> _Document excerpt_:
┌──
[jdom-interest] Improving performance of SAX parser configuration
Jason Hunter
jhunter at servlets.com
Thu May 7 18:34:15 PDT 2009
Hi Scott,
Thanks for sending in what looks like a really good improvement! I
plan to add this to the codebase for the next release. If anyone has
issues, speak up now.
-jh-
On May 7, 2009, at 10:44 AM, Scott Emmons wrote:
> Greetings jdom-interest,
>
> I've run across an interesting performance issue in the way JDOM
> handles Xerces parser configuration even when reuseParser is enabled
> in SAXBuilder, and I wanted to run this by the list - not only for
> validation, but hopefully something along the lines of this
> improvement can get rolled in (yep, I know JDOM is in maintenance
> mode).
>
> For a bit of background, the particular case we have involves parsing
> lots and lots of little XML document fragments via SAXBuilder.build()
> - not terribly efficient, but for what we use JDOM for it's a
> pre-existing condition that we're stuck with.
>
> What I found is that more time was spent in configureParser() than in
> actually parsing the XML. The reason for this is attempting to set
> options on the parser which don't exist in Xerces - or at least the
> version of it we are using. This results in
> SaxNotRecognizedExceptions. Exceptions are expensive, plus Xerces does
> ResourceBundle lookups each time. While we do set reuseParser, each
> execution of build() still reconfigures the underlying parser.
>
> I know that the contentHandler, and perhaps other options are not
> reusable, and this doesn't change the semantics of that. Since the
> underlying parser is unlikely to suddenly start supporting some option
> it didn't used to, it's possible to remember whether or not the
> underlying parser implementation was able to support a property, and
> skip attempting to configuring it if not. I wired this as a specific
> option only used with reuseParser to be safe, but it's possible this
> could be done in a more generic manner that would benefit other
> codepaths and usages as well (it would simply my patch somewhat, but I
> wanted to be safe since there may be other consequences of this which
> I've overlooked).
>
> Again, I wouldn't expect this to help cases where larger XML is
> handled less frequently, but for my case where it's hundreds of XML
> fragments per transaction per second, this fix reduces the execution
> time of SAXBuilder.build() by about 1/2.
└──
> _Record set_:
┌──
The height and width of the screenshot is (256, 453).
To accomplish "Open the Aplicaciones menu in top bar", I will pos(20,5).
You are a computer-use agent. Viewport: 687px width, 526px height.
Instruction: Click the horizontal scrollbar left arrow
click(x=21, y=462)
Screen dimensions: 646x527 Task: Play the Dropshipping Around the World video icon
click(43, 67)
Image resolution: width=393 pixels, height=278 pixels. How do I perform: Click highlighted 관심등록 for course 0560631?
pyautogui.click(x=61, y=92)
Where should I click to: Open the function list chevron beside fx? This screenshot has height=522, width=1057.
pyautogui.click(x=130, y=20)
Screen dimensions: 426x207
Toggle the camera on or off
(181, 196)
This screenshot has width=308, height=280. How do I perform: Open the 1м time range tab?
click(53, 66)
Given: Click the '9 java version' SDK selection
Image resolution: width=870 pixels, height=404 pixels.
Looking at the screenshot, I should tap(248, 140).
└──
┌──
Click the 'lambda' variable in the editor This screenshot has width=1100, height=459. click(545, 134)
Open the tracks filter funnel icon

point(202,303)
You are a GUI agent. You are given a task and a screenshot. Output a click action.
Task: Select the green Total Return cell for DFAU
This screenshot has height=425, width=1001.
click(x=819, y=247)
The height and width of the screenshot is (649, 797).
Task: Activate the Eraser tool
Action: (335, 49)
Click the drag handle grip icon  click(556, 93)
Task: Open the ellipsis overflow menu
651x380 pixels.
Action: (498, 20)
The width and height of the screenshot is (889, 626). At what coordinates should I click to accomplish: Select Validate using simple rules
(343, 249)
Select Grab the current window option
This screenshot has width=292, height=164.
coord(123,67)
└──
┌──
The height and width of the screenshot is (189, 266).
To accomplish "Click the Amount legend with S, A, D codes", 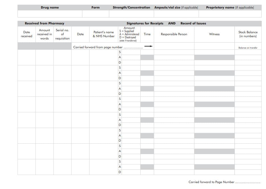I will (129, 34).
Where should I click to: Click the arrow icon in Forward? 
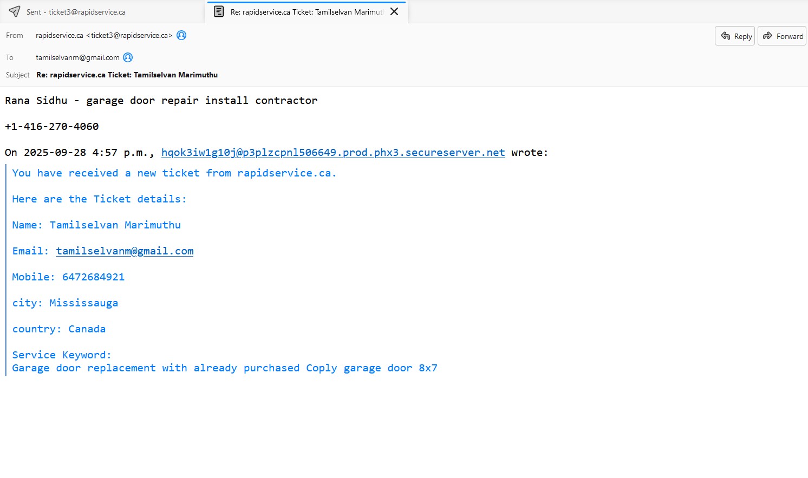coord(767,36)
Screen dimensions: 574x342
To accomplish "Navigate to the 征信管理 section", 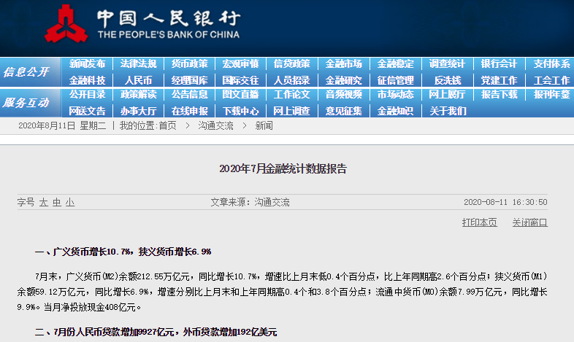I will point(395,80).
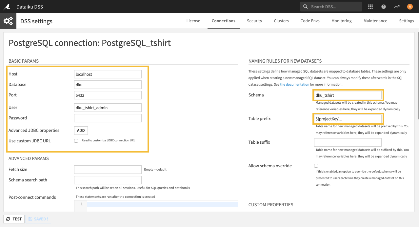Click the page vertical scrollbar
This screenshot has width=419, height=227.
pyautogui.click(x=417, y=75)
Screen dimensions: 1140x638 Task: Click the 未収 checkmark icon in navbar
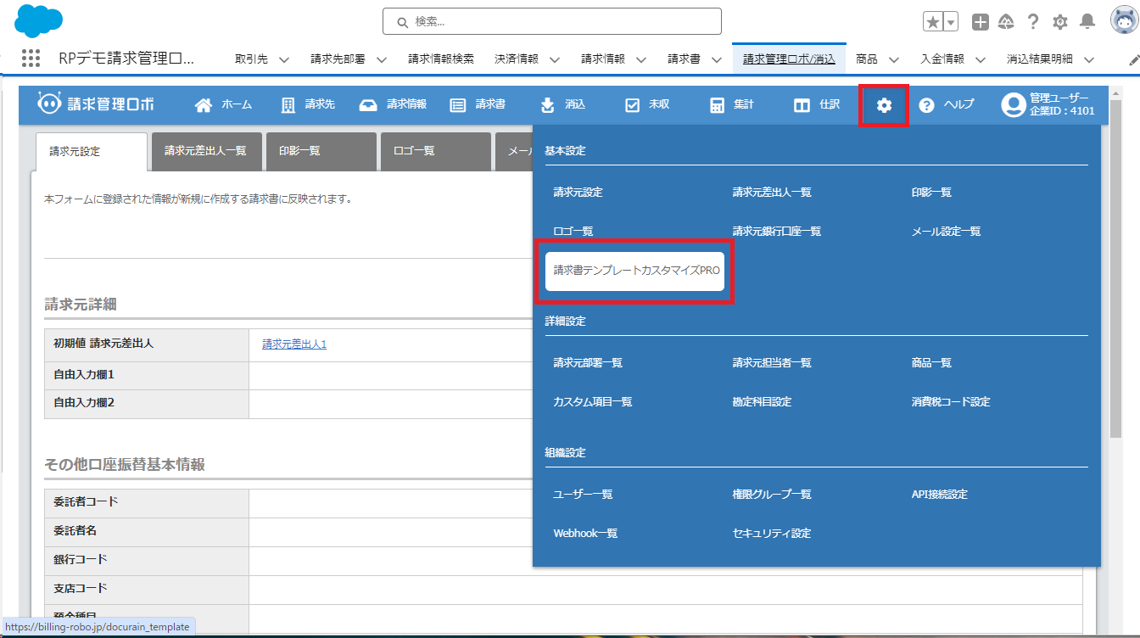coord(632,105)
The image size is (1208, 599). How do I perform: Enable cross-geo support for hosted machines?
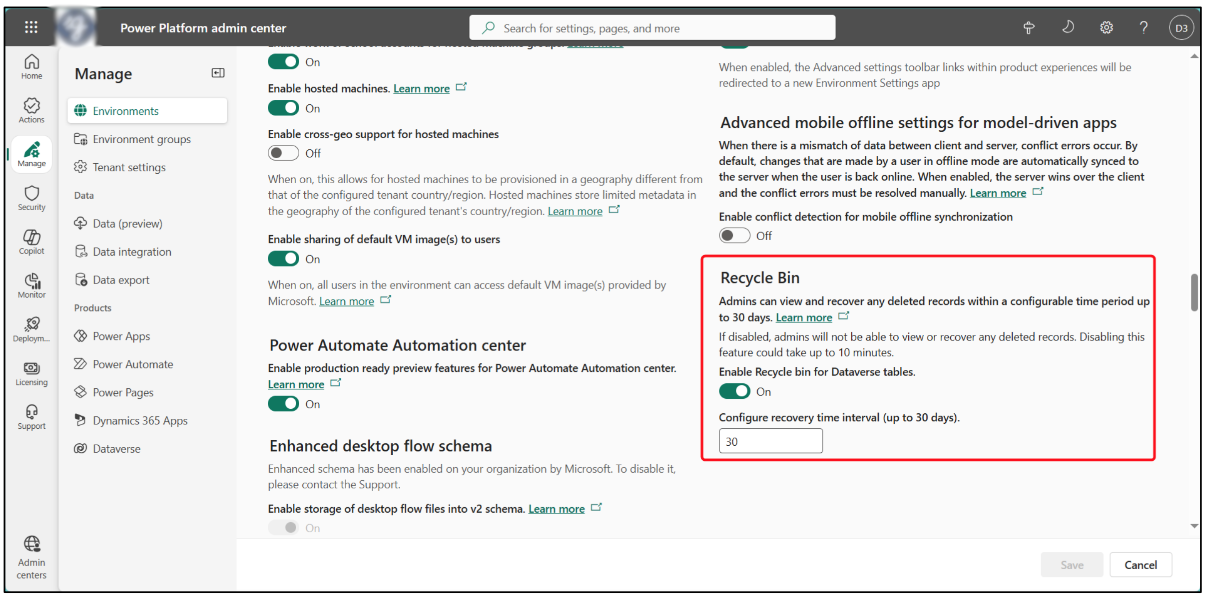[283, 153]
└──
Can you copy out, word for word, the part of the JDOM mailing-list message that begins with "[jdom-interest] Improving performance" and ends with "speak up now."?

[jdom-interest] Improving performance of SAX parser configuration
Jason Hunter
jhunter at servlets.com
Thu May 7 18:34:15 PDT 2009
Hi Scott,
Thanks for sending in what looks like a really good improvement! I
plan to add this to the codebase for the next release. If anyone has
issues, speak up now.